One might say that this sort of situation is confined to decadent and incoherent Greece, or that it occurred because of leftist adventurism. But possibly not. Because we all saw what happened in France. It was basic restraint that saved all those who were not enthralled by the rise of the extreme right.

At the end of the day, the only thing that Marine Le Pen achieved was to secure a little more than a third of the support of French voters, doubling the percentage received by her father Jean-Marie Le Pen in 2002, and to lift the National Front from the fringe and turn it into a political force.
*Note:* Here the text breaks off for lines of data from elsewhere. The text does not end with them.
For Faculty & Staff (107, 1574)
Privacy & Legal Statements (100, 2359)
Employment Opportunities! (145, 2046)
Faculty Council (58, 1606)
But we have better things to preoccupy ourselves with.

During the election campaign, Emmanuel Macron projected himself as someone who will save France from the specter of the far right, but also as someone who aimed to change the profile of Europe. And immediately after his election, he proposed a way out of Europe’s dead end, but that was immediately rejected by Germany.

Manfred Weber from Bavaria, who pummeled Tsipras in the European Parliament, said that Macron can talk about reforming Europe only when he has proved himself capable of implementing reforms in France. More condescendingly, German Finance Minister Wolfgang Schaeuble said Macron’s proposals were impossible to implement. Given this, there is a danger that Le Pen will be vindicated in her prediction that if she was not elected president, then France would be run by another woman, Angela Merkel.

The most likely outcome is that Macron will realize that talk of changing Europe is alright for the legendary La Rotonde brasserie in Paris’s 6th arrondissement, where he celebrated his victory in the first round of the elections.

Something similar happened to Tsipras on the other side of the political spectrum. Because, at the moment, Europe is Germany and everyone else.